Questa Corte ha più volte affermato che il divieto di utilizzo in sede giudiziaria di documenti non esibiti in sede amministrativa costituisce un limite all’esercizio dei diritti di difesa e dunque si giustifica solo in quanto costituiscano il rifiuto di una documentazione specificamente richiesta dagli agenti accertatori. Si ammette bensì che il divieto di utilizzare documenti scatti «non solo nell’ipotesi di rifiuto (per definizione doloso) dell’esibizione, ma anche nei casi in cui il contribuente dichiari, contrariamente al vero, di non possedere o sottragga all’ispezione i documenti in suo possesso, ancorché non al deliberato scopo di impedirne la verifica, ma per errore non scusabile, di diritto o di fatto (dimenticanza, disattenzione, carenze amministrative ecc.) e, quindi, per colpa» (Cass. 26/03/2009, n. 7269). La detta sanzione però, in conformità alla lettera della legge, esige che sussista una specifica richiesta degli agenti accertatori, non potendo costituire «rifiuto» la mancata esibizione di un qualcosa che non venga richiesto (Cass. 14/10/2009, n. 21768; Cass. 19/04/2006, n. 9127).

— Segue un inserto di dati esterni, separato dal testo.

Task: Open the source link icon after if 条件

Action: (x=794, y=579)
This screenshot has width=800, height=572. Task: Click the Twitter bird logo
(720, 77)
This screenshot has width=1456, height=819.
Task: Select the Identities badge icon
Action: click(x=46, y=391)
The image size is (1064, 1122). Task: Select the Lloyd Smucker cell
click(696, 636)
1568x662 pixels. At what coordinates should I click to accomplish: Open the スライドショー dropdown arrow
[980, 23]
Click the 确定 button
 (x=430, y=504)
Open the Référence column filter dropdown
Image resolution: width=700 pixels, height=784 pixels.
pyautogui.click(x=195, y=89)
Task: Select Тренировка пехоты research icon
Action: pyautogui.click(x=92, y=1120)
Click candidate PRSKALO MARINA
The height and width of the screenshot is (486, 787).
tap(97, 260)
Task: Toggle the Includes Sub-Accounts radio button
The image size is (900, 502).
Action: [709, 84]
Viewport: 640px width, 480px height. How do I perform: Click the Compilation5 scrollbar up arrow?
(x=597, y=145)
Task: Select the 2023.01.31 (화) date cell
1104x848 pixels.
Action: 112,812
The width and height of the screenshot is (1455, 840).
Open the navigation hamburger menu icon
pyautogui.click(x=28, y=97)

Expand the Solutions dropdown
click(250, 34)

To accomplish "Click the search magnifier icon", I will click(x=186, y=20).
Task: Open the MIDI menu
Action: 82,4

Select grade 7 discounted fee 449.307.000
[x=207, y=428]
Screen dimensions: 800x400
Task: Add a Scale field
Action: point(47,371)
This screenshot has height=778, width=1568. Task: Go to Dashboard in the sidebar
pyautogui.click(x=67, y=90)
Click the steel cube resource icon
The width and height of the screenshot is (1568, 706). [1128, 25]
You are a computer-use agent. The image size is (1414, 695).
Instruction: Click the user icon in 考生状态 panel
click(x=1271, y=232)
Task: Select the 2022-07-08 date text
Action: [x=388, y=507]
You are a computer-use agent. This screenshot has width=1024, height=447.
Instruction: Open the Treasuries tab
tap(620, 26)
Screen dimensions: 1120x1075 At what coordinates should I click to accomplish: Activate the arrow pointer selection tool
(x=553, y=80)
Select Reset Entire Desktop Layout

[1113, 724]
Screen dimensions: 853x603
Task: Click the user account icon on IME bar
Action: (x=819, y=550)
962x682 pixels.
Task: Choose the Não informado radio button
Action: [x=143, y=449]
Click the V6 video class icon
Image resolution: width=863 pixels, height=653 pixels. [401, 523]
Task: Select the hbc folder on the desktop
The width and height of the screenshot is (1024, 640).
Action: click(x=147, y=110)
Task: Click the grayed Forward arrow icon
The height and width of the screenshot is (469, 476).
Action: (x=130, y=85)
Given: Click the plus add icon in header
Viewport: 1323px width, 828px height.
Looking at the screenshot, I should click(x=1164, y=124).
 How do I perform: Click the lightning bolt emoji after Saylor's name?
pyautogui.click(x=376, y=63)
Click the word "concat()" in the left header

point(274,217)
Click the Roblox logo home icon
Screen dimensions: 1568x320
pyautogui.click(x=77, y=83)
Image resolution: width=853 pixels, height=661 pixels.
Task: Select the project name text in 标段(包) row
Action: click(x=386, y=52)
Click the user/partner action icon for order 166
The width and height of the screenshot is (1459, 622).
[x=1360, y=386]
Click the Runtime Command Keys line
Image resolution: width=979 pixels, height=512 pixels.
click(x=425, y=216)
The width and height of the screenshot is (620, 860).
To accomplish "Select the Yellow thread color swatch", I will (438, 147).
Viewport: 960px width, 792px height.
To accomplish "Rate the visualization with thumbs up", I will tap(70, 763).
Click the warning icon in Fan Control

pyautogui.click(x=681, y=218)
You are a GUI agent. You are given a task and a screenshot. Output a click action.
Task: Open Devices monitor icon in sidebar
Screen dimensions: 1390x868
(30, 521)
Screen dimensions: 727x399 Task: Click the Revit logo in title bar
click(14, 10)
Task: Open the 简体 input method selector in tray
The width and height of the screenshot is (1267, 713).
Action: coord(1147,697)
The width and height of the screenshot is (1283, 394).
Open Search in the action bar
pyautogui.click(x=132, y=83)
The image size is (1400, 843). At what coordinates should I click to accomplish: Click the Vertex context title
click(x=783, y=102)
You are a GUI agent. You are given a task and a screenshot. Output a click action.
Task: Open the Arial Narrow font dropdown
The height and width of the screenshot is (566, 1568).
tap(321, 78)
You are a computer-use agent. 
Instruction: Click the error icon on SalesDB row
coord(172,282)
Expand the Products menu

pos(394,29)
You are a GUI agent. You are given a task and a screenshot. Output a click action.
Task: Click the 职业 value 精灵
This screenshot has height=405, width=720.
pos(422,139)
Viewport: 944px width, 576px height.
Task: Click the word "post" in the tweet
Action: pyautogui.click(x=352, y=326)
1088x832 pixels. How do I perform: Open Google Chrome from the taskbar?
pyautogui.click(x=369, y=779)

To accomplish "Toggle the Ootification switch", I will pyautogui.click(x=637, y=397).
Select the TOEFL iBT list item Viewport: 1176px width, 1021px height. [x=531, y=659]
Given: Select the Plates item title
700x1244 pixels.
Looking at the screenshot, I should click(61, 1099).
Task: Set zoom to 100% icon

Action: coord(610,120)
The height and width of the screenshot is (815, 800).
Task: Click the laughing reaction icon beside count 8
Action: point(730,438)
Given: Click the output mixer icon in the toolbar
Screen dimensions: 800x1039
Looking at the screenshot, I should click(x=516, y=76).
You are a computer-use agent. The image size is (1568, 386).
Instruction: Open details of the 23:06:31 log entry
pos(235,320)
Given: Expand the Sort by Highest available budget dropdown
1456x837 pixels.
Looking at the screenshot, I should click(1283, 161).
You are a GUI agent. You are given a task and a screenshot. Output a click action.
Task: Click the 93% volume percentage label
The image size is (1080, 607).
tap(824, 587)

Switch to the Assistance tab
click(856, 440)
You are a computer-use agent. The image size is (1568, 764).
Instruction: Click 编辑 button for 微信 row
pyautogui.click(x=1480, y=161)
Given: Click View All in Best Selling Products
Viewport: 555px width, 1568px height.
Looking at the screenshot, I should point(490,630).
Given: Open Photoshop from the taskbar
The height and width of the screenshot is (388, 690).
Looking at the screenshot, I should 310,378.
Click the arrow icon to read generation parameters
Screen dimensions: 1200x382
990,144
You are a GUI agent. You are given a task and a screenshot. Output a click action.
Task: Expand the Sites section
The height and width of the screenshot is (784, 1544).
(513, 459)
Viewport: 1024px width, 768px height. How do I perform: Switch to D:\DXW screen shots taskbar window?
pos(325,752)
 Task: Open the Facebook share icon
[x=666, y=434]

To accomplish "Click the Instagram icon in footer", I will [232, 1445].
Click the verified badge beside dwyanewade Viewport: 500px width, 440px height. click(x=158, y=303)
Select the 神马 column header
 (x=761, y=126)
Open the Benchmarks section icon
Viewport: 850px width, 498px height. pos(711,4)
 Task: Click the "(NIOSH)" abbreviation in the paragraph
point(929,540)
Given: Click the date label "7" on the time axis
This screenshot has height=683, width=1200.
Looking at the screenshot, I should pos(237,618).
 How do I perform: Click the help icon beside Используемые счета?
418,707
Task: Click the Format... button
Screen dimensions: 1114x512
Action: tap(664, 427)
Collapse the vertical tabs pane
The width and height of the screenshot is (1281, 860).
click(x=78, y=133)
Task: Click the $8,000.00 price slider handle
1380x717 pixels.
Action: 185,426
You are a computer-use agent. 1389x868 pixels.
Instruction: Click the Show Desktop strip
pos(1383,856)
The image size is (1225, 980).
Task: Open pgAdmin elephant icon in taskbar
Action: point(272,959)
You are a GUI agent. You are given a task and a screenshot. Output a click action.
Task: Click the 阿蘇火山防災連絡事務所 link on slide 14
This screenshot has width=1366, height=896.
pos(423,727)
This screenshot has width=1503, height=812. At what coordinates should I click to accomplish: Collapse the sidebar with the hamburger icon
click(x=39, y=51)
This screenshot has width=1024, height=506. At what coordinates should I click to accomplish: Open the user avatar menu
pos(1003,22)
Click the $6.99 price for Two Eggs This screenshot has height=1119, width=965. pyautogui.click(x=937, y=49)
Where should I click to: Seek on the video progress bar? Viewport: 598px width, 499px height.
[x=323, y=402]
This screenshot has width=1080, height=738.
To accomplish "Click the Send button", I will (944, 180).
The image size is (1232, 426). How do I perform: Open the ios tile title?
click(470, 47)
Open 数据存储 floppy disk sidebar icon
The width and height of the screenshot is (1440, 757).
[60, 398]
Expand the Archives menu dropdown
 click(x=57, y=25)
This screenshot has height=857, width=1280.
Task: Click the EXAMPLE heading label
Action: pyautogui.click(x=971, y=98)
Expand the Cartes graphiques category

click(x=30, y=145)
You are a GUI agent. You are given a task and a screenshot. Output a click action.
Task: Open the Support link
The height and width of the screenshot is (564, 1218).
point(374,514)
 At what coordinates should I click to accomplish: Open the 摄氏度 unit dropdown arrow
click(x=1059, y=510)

Nel caso di specie emerge dalle stesse affermazioni della ricorrente che si sia trattato, per l’appunto, di richiesta generica di chiarimenti, né del resto si allega che le prove documentali considerate dal giudice del merito fossero state oggetto di specifica richiesta da parte dell’Ufficio.
Per le stesse ragioni va conseguentemente disatteso anche il quarto motivo, non potendosi ravvisare nessuna lacuna motivazionale sul punto.
10. È invece fondato il quinto motivo.
È costante giurisprudenza di questa Corte che ricorre il vizio di insufficiente motivazione ove il giudice non indichi gli elementi dai quali ha tratto il proprio convincimento ovvero il criterio logico e la ratio decidendi che lo ha guidato. Il giudice deve delineare il percorso logico seguito, descrivendo il legame tra gli elementi interni determinanti che conducono necessariamente ed esclusivamente alla decisione adottata; mentre deve escludere, attraverso adeguata critica, la rilevanza di ogni elemento esterno al percorso logico seguito, di natura materiale, logica o processuale, ed astrattamente idoneo a delineare conseguenze divergenti dall’adottata decisione (v. ex multis, Cass. 12/11/1997, n. 11198).
Tale onere non risulta nella specie in alcuna misura assolto, avendo la C.T.R. omesso di illustrare gli elementi acquisiti al processo e il percorso logico posti a fondamento dell’espresso convincimento della riconducibilità delle spese per incrementi patrimoniali a risorse proprie della o delle società partecipate dal contribuente: la Commissione ha in particolare omesso di indicare la natura e il contenuto della documentazione genericamente richiamata e di spiegare le ragioni per cui essa vale a dimostrare che si sia trattato di «riserve portate ad aumento di capitale sociale o [di] voci del patrimonio netto di società cui il sig. P.C. partecipava».
11. È infine inammissibile il sesto motivo perché generico e, comunque, per difetto di autosufficienza.
La censura si riferisce invero genericamente a «circostanze» – che la Commissione ragionale avrebbe omesso di valutare – relative a «la gestione, da parte del contribuente, di somme riferibili a ben 32 conti correnti bancari e circa la costituzione di un fondo patrimoniale dell’ammontare di € 350.000», senza precisare né quali sono tali circostanze, né l’atto processuale nel quale esse sono state dedotte, né ancora la decisività degli elementi che non sarebbero stati considerati ai fini dell’obiettivo perseguito nella dialettica processuale.
12. In accoglimento del (solo) quinto motivo, deve pertanto pervenirsi alla cassazione della sentenza impugnata con rinvio al giudice a quo, anche per il regolamento delle spese del presente giudizio.
P.Q.M.
Accoglie il quinto motivo di ricorso; rigetta il primo, il terzo e il quarto motivo; dichiara inammissibili i rimanenti; cassa la sentenza in relazione al motivo accolto; rinvia alla Commissione tributaria regionale della Campania in diversa composizione, cui demanda di provvedere anche sulle spese del giudizio di legittimità.